Yet writing can be one of the most exhausting stationary activities. It requires concentration and attention on par with that of a hockey goaltender, and after a long session of creative or analytical endeavors, rest and a good stretch are most appreciated. Writing is not usually a team sport, although it can be. Most often it is a solo performance, a choreographed expression of characters strung together in meaningful new sequences. Writing is a dance, a spontaneous or planned composition of creative import.
The finished product is placed before a discerning audience, who judges the presentation according to both personal feeling and objective rules: Is the work sensual? Does it make sense? Does the artist succeed at clear communication of ideas? Is it satisfying, worth our money? Dance transmits and transforms raw emotion through movement; writing delivers meaning through static words and letters. Both convey original, creative feelings and ideas. The tools of the dance are simple: the body. The tools of prose or poetry are equally as minimalist: the mind.

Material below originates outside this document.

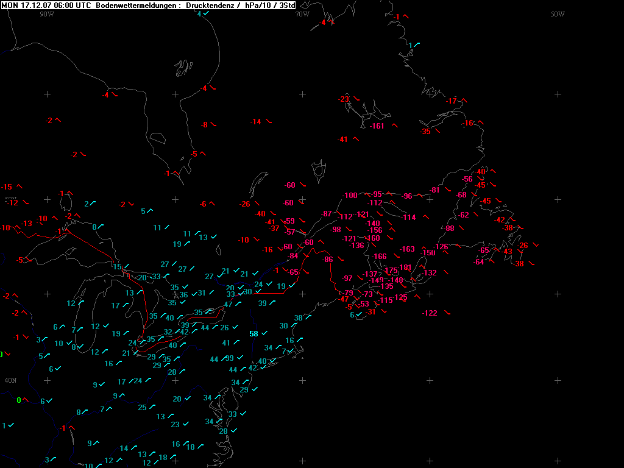Select the -181 pressure tendency value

Both dancing and writing serve as modes of communication; both necessitate an interaction between artist and audience. The reader or the viewer must disengage from the rest of the world, suspend reality and disbelief and concern for the self. For the audience to truly appreciate either a dance or a written work, the artist must effectively translate the contents of one mind to another. The mediums are different, but the exchange of emotion and ideas are the same. Both writing and dancing can be entirely instinctive, unbidden, and impromptu.
Scribbling words on a napkin in a bar, the poet weaves his craft from thin, smoky air. Contorting her frame into impossible stances and leaping across the hardwood floor, the dancer paints the story of her life without a planned palette. All the dancer needs is perhaps a little music to stir the impulse to move; all the writer requires is a single thought or feeling for the fingers to fly.
A timed essay, no outline permitted, is like a random street dance performance: unplanned, unorganized, and perhaps a bit chaotic. But the end product is cohesive and creative, even if raw and unfinished. Any dance or any piece of writing undergoes editing, revision, and reworking. The initial output is rarely the final result, and quality comes often after days, weeks, or years of painstaking reviews and changes. Even then, the piece may not be perfect. Dances and written works both come long and short, slow and swift, angry and joyful.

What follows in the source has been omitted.